The loss function measures the difference between the predicted output and the actual output. Common loss functions include mean squared error (MSE) and categorical cross-entropy.

Backpropagation

Backpropagation adjusts the weights and biases to minimize the loss function. It calculates the gradient of the loss with respect to each weight by the chain rule, propagating the error backward.

Optimization Algorithms

Optimization algorithms like Gradient Descent are used to update the weights and biases.

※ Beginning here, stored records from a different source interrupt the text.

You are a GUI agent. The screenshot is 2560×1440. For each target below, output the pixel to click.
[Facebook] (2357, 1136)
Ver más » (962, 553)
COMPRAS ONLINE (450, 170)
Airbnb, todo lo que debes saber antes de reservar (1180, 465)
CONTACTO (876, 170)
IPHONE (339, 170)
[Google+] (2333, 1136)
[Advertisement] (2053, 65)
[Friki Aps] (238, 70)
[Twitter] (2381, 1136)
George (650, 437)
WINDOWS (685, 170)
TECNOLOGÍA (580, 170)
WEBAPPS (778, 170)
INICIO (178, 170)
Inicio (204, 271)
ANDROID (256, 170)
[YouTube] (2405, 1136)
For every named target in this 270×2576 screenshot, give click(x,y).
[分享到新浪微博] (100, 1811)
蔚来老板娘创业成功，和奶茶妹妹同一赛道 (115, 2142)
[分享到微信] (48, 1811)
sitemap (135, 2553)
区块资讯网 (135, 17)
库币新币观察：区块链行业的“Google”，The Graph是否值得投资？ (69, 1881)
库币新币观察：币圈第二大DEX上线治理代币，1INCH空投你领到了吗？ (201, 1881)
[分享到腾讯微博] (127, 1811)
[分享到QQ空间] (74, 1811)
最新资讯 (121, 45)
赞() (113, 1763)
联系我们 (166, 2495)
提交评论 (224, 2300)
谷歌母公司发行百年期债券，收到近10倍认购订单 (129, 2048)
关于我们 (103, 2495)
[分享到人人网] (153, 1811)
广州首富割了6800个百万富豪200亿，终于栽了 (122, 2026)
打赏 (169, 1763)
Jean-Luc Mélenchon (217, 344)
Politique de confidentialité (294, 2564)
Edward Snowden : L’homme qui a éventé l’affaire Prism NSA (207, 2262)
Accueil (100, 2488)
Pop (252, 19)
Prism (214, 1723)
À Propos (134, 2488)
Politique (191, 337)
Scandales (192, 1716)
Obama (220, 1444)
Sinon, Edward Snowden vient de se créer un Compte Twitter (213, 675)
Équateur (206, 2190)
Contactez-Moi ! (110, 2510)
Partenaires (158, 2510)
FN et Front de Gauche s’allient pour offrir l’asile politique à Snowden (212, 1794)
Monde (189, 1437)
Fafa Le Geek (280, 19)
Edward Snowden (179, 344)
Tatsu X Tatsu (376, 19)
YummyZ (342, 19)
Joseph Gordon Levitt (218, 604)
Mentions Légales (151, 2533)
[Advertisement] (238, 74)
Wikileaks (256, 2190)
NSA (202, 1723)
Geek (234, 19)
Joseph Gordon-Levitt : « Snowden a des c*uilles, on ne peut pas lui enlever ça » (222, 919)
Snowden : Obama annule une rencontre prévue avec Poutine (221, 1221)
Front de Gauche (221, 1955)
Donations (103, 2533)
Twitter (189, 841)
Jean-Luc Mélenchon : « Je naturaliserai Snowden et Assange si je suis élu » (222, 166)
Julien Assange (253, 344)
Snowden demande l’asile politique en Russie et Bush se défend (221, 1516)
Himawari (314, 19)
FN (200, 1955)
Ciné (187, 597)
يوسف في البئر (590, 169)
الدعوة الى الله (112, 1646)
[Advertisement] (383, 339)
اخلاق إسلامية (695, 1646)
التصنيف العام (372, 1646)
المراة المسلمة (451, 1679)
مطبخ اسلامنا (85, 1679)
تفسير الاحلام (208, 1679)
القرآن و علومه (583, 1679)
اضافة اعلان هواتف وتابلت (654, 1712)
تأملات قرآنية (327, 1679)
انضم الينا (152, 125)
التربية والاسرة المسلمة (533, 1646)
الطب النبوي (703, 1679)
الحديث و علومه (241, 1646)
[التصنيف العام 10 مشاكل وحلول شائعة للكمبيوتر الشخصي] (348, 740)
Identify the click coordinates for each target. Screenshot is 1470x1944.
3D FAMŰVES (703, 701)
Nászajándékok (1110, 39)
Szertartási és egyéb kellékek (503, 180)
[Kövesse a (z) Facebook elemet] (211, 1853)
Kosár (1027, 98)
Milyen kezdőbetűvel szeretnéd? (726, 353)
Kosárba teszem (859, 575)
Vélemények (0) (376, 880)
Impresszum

Variants like Stochastic Gradient Descent (SGD) and Adam are commonly used.

4. Applications of Neural Networks

Image and Speech Recognition

Neural networks are used in facial recognition systems and voice assistants, enabling devices to understand and respond to human input.

Natural Language Processing (NLP)

NLP applications include language translation, sentiment analysis, and chatbots, helping machines understand and generate human language.

Autonomous Systems

Neural networks power self-driving cars and robots, allowing them to navigate and make decisions in real-time.

Healthcare

Neural networks assist in disease prediction and medical image analysis, improving diagnostic accuracy and treatment planning.

Finance

In finance, neural networks are used for fraud detection, stock market prediction, and risk management, enhancing the decision-making process.